California Bill Would Stop Businesses From Reducing Employee Hours

The measure would prevent big companies from lowering work hours to get out of offering health insurance.

June 25, 2013

SACRAMENTO – The California Assembly will likely vote this week on whether to prevent big employers from slashing work hours in order to not offer health insurance, Nation’s Restaurant News reports. Assembly Bill 880 would shut the “Walmart loophole,” in which companies would reduce hours for workers from full time to part time. The part of the Patient Protection and Affordable Care Act (PPACA) that requires those working 30 hours or more per week to be eligible for health care goes into effect in 2014.

California Assemblyman Jimmy Gomez introduced the bill in February. The bill has garnered opponents, such as the California Restaurant Association and the Alliance for a Healthy California, which labeled the measure a “scare tactic.” 

“The Affordable Care Act hasn’t even been implemented yet, so employers won’t be reducing their hours to get around it, and there’s no evidence that will happen,” said Becky Warren, an Alliance spokesman. “We don’t believe there is a loophole.”

The federal PPACA requires companies with more than 50 full-time employees to give health insurance to those working at least 30 hours weekly or 130 hours per month. The U.S. Senate is considering legislation that would increase that to 174 hours monthly or 40 hours weekly.

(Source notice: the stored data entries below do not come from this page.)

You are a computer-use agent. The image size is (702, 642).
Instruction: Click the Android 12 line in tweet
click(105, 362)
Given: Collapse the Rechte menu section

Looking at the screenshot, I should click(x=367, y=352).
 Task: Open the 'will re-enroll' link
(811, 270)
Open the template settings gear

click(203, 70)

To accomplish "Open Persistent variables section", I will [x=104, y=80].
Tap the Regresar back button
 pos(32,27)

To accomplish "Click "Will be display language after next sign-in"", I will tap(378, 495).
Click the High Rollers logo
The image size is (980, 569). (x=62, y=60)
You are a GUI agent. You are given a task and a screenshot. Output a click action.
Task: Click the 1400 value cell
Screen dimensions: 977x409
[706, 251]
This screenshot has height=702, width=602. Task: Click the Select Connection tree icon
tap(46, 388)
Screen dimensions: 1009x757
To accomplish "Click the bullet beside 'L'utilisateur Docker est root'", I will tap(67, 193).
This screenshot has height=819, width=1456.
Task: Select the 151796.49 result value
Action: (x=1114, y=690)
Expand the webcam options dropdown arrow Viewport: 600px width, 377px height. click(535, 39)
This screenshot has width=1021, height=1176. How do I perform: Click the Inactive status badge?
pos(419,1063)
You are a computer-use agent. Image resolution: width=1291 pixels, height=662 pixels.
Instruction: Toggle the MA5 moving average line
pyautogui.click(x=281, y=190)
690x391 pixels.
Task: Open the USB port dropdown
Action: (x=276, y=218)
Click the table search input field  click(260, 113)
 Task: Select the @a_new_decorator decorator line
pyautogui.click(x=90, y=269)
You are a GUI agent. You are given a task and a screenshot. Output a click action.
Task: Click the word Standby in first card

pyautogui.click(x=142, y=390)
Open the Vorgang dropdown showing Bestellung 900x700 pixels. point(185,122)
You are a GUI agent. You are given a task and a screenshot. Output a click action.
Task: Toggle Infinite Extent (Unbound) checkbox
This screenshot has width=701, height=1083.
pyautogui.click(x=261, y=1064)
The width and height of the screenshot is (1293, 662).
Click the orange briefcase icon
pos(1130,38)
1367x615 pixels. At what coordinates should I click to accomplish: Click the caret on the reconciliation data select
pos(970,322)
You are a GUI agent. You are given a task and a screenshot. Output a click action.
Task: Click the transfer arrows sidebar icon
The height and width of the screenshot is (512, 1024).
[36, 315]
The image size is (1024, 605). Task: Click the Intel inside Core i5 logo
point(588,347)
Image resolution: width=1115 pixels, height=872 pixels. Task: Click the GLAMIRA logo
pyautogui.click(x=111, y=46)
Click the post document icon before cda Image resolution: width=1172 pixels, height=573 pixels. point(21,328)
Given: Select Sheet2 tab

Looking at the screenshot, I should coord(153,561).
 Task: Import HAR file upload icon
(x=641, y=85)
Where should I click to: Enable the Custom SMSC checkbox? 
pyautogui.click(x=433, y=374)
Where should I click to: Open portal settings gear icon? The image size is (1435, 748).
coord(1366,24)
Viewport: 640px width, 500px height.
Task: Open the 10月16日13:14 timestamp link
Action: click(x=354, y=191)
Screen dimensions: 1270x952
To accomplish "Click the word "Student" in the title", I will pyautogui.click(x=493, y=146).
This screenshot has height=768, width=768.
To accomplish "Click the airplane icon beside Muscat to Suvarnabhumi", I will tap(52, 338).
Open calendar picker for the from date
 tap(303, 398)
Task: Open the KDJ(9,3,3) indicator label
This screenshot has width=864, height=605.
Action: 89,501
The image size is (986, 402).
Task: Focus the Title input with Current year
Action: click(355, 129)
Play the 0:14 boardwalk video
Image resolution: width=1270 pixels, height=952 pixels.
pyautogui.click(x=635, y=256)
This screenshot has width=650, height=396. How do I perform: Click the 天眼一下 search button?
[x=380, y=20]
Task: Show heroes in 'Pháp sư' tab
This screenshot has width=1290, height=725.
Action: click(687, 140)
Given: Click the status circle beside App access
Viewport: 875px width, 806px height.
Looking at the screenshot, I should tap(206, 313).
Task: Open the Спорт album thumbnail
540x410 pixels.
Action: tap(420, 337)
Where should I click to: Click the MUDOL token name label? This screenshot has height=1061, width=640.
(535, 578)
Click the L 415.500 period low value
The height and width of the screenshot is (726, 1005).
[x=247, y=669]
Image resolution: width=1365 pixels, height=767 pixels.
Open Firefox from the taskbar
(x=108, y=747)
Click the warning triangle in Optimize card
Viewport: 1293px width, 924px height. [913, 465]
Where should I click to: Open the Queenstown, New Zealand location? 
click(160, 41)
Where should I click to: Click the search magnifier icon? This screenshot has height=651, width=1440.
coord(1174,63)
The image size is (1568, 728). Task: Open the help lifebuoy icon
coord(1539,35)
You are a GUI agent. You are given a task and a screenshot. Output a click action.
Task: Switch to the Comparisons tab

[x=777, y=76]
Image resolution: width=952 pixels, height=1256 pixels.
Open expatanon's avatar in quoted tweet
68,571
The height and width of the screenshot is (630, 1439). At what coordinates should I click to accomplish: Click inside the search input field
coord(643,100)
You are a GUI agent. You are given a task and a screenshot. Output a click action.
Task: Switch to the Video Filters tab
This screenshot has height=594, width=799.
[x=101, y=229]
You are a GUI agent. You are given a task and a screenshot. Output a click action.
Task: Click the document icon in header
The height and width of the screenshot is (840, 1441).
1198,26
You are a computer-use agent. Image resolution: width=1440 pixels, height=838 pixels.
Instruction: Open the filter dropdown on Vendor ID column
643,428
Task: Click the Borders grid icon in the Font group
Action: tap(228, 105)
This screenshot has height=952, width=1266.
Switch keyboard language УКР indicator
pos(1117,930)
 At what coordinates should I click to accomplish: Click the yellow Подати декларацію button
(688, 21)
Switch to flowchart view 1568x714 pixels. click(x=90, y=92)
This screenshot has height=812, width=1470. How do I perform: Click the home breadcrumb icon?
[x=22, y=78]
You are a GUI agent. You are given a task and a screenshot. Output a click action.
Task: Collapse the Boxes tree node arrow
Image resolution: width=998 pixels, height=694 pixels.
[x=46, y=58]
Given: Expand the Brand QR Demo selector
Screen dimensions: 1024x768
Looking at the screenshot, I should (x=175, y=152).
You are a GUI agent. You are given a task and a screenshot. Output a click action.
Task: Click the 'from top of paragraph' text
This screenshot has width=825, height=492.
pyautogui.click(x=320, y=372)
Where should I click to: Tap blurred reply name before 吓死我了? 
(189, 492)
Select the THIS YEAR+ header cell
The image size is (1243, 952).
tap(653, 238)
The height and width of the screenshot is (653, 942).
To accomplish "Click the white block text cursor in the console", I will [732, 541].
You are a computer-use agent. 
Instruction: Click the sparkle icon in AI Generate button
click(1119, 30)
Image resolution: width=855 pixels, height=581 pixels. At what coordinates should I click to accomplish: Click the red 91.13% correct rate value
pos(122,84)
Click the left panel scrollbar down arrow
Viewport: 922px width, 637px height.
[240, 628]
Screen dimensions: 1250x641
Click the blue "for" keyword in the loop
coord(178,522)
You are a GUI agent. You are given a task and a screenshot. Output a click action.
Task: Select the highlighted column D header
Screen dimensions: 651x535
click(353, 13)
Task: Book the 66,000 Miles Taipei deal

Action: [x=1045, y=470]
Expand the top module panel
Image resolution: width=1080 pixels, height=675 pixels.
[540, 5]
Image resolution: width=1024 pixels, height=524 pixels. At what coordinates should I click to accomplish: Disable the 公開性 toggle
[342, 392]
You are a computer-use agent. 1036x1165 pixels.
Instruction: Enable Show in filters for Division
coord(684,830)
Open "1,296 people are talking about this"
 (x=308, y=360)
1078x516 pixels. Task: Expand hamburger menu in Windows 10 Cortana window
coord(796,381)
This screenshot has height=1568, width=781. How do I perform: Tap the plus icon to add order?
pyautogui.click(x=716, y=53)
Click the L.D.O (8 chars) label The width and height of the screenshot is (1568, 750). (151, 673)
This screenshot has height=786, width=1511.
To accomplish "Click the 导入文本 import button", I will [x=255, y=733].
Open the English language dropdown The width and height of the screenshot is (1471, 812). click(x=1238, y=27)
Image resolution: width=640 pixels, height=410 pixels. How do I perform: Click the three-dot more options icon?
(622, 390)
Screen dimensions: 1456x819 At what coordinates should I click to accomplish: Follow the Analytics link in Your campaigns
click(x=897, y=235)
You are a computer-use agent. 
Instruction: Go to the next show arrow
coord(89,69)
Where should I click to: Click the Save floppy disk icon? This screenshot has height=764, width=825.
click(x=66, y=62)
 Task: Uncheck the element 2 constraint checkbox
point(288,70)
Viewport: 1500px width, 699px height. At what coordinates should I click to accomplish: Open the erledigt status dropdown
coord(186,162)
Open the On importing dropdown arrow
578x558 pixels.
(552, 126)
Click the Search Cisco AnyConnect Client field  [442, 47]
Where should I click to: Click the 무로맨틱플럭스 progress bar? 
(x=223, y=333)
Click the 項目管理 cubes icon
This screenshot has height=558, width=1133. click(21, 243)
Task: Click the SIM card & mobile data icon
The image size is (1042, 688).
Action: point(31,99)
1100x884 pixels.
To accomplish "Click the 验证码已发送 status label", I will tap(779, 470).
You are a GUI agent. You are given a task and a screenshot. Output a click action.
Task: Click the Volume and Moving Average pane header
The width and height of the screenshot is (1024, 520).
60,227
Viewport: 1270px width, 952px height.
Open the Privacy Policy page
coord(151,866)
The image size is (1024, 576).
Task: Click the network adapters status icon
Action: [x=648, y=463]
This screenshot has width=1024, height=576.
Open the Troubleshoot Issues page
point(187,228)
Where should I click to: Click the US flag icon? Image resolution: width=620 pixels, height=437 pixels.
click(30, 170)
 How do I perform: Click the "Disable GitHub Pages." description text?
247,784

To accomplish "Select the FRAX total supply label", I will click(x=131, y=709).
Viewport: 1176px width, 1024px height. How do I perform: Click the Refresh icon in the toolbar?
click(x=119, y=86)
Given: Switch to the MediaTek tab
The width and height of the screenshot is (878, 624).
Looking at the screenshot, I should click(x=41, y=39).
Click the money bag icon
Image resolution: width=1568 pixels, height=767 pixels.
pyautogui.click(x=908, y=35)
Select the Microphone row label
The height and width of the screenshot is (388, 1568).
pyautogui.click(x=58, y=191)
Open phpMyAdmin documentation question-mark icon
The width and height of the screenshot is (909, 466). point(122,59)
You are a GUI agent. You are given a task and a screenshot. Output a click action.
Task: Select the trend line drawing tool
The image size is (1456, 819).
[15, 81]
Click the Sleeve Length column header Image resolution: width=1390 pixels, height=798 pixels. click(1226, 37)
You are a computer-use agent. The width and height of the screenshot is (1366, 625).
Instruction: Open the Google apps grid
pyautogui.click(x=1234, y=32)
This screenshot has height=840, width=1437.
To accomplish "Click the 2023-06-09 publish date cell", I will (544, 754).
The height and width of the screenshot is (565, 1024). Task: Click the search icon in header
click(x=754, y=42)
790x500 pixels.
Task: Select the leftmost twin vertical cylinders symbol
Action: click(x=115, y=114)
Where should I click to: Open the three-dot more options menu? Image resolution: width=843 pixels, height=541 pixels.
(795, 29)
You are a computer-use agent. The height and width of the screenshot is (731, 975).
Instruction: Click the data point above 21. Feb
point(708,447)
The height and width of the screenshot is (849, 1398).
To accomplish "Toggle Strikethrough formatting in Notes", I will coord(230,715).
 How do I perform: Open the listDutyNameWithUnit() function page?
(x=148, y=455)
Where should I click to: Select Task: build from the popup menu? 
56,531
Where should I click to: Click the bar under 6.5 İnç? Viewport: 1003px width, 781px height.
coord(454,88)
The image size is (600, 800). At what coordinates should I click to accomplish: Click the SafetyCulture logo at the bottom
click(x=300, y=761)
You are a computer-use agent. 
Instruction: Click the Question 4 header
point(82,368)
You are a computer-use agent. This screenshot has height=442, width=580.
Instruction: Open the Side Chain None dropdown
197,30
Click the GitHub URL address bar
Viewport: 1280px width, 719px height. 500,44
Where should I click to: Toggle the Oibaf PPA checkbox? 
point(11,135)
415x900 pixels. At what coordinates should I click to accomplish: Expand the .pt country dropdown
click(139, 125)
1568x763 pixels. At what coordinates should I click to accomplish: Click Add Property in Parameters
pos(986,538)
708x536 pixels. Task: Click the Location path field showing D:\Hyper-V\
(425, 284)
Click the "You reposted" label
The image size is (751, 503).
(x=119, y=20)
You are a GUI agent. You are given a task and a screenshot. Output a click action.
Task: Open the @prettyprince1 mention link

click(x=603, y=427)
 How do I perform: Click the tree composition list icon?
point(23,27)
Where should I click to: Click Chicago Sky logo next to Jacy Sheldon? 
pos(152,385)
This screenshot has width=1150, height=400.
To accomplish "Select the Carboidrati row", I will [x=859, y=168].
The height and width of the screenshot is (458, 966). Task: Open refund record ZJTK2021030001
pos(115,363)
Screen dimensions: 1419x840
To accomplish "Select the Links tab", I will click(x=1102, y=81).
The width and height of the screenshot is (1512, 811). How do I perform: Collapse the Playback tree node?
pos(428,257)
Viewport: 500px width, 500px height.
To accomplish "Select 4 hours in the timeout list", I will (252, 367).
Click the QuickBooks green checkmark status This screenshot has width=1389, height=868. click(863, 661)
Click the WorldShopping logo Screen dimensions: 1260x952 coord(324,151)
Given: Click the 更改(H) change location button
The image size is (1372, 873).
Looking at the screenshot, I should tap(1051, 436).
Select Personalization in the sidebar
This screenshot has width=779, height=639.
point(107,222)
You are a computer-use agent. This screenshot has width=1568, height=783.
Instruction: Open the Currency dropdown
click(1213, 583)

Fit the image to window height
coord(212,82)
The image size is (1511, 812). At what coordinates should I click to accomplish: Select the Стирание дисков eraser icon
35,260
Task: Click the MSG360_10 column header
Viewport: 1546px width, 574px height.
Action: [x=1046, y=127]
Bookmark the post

The California bill applies only to employers with 500 or more full- or part-time employees in the state. Retailers would be fined for any worker — even one logging as few as eight hours weekly — who picks the state’s Medicaid coverage (Medi-Cal). Gomez contends that employers don’t have to pay when employees pick Medi-Cal, and his aim is to halt state taxpayer funding of health insurance for those large employers.